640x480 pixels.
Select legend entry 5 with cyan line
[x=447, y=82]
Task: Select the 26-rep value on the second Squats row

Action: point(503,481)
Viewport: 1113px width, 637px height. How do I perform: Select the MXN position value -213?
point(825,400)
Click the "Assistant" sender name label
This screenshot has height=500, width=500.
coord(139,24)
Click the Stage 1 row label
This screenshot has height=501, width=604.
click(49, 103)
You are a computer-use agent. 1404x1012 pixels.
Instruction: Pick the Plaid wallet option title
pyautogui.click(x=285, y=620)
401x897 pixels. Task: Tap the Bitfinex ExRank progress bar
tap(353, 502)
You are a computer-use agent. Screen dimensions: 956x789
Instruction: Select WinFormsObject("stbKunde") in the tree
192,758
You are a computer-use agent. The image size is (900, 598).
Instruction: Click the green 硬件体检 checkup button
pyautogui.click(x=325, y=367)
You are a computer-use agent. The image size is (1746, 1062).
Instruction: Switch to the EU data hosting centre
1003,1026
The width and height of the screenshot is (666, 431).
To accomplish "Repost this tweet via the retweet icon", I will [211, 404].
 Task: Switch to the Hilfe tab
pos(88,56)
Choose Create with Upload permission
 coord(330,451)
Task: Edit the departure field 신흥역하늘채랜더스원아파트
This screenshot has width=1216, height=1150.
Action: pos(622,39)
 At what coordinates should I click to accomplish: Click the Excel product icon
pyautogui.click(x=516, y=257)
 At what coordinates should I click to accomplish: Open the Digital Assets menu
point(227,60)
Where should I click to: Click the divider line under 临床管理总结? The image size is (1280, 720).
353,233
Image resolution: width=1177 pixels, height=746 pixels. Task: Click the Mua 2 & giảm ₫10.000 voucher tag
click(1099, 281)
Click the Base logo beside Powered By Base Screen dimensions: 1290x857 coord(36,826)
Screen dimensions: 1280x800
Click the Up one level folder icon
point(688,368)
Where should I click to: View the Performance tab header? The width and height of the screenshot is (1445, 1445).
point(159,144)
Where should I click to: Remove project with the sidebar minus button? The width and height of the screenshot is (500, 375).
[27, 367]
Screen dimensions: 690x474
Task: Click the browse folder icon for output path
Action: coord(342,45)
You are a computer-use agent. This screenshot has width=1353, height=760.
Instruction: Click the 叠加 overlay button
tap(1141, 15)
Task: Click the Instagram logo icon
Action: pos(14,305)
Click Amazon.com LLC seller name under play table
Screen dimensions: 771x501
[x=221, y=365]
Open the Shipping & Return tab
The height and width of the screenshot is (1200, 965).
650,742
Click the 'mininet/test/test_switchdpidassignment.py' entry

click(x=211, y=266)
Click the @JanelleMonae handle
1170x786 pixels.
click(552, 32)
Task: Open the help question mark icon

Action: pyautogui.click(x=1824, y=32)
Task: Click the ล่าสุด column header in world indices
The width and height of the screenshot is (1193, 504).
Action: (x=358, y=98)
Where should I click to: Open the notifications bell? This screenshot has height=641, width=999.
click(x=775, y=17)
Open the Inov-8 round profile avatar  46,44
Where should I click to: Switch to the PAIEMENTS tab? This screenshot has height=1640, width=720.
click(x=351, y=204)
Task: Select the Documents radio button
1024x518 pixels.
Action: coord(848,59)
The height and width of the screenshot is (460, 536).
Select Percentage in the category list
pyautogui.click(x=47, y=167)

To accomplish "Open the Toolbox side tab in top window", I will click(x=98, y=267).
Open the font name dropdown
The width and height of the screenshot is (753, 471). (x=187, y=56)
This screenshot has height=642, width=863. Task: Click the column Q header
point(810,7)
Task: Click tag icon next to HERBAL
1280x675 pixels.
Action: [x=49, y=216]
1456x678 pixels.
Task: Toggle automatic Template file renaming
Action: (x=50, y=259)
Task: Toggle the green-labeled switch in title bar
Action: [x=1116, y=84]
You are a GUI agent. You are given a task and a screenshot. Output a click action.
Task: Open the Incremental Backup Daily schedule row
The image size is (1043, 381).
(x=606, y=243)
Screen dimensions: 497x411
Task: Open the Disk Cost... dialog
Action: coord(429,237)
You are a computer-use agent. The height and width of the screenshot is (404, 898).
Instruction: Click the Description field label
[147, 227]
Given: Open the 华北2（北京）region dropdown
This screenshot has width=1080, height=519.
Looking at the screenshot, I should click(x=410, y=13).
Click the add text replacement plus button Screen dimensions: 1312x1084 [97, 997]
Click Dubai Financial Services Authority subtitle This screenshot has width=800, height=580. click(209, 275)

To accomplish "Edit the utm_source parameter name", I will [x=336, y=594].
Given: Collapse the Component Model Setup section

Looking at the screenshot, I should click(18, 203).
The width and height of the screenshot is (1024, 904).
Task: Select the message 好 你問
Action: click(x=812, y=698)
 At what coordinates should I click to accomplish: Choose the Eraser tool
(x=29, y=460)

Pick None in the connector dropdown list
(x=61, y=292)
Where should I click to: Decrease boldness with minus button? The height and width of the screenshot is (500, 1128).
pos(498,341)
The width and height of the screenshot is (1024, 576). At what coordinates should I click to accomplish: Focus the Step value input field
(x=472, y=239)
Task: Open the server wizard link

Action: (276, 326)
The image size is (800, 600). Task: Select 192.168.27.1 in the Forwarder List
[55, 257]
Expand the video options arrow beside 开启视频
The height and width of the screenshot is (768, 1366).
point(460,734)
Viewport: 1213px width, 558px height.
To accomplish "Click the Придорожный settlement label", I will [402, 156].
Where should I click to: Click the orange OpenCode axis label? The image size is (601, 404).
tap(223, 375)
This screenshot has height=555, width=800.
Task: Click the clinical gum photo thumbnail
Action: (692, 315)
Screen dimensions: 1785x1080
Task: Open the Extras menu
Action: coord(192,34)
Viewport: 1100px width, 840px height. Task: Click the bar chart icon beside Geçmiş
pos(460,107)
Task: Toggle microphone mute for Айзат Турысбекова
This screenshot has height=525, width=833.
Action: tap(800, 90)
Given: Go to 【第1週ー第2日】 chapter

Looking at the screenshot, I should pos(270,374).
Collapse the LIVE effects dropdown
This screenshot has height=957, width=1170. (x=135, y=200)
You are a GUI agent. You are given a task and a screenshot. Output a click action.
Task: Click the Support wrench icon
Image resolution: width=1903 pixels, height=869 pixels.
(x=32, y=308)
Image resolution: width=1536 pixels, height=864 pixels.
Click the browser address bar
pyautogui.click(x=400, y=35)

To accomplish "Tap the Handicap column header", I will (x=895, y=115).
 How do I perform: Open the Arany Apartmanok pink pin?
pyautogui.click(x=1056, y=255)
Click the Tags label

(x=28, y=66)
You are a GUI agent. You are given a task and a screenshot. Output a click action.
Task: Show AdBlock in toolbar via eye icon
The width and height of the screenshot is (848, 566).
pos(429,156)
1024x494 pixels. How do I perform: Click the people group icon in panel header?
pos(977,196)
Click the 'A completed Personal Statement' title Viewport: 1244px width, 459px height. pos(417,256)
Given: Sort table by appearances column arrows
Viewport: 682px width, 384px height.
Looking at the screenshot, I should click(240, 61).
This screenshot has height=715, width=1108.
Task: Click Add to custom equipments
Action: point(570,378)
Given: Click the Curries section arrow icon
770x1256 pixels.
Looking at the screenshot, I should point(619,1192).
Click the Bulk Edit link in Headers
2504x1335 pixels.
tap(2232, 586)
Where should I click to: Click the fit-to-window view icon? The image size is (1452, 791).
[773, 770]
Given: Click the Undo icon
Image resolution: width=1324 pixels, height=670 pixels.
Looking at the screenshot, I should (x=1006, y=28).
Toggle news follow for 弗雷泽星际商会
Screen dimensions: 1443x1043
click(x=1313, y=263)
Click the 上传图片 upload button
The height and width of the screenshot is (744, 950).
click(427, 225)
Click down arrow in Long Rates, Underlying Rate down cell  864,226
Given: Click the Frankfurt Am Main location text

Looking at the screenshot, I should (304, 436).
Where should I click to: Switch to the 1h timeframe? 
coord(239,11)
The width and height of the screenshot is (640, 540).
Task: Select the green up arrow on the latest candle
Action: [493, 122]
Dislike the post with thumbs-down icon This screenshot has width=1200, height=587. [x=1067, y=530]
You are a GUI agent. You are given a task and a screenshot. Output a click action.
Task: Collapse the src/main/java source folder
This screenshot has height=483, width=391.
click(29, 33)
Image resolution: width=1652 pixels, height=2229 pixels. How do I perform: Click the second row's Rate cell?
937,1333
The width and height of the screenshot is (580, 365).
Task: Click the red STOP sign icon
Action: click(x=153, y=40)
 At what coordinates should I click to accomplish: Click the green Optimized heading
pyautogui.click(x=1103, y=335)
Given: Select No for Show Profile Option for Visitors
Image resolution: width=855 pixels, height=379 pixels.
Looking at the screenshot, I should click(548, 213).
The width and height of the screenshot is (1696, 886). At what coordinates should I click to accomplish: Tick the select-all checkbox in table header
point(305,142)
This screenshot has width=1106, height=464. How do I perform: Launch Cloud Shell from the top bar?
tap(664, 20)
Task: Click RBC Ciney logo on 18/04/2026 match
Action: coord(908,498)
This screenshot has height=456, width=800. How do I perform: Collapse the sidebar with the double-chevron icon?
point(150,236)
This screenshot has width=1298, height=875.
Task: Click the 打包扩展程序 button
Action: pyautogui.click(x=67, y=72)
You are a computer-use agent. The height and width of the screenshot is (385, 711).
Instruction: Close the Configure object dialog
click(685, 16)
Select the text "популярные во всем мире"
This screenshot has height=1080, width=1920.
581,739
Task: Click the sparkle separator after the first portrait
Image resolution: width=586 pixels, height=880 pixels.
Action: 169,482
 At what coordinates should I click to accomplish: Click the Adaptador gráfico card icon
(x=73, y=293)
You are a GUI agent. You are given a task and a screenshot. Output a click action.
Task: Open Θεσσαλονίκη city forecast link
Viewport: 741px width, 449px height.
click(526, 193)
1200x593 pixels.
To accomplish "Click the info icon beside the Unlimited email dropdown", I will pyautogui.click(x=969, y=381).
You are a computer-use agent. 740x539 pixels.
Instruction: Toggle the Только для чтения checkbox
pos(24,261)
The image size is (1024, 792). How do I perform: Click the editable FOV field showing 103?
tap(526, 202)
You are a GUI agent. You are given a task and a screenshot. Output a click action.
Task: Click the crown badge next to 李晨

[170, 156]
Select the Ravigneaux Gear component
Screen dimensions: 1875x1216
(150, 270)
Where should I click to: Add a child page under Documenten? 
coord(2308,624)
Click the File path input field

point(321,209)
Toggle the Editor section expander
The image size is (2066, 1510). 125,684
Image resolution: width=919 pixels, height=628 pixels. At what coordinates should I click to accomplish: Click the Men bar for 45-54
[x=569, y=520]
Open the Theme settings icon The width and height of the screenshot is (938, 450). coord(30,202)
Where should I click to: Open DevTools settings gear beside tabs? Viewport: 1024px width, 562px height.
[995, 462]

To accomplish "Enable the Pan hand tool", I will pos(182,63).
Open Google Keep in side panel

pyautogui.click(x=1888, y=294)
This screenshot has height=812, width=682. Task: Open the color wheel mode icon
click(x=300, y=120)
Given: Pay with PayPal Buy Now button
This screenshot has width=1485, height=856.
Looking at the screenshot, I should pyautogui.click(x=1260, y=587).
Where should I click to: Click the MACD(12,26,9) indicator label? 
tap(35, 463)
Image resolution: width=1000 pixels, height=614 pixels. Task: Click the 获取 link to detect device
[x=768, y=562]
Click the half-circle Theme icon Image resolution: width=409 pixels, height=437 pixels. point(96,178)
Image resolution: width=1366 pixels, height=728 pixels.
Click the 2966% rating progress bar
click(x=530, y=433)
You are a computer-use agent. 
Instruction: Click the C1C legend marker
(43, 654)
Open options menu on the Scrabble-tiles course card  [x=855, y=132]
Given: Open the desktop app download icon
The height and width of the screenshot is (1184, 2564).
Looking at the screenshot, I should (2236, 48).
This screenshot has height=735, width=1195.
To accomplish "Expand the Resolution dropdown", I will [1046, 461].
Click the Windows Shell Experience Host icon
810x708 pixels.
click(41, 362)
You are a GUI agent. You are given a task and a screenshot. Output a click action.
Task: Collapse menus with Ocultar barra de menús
::::::::::
▶ _ABOUT THIS TASK_: Could you work out how many lines in the material contain the word "options"? Reply with the number only.

▶ _TASK SOLUTION_: 2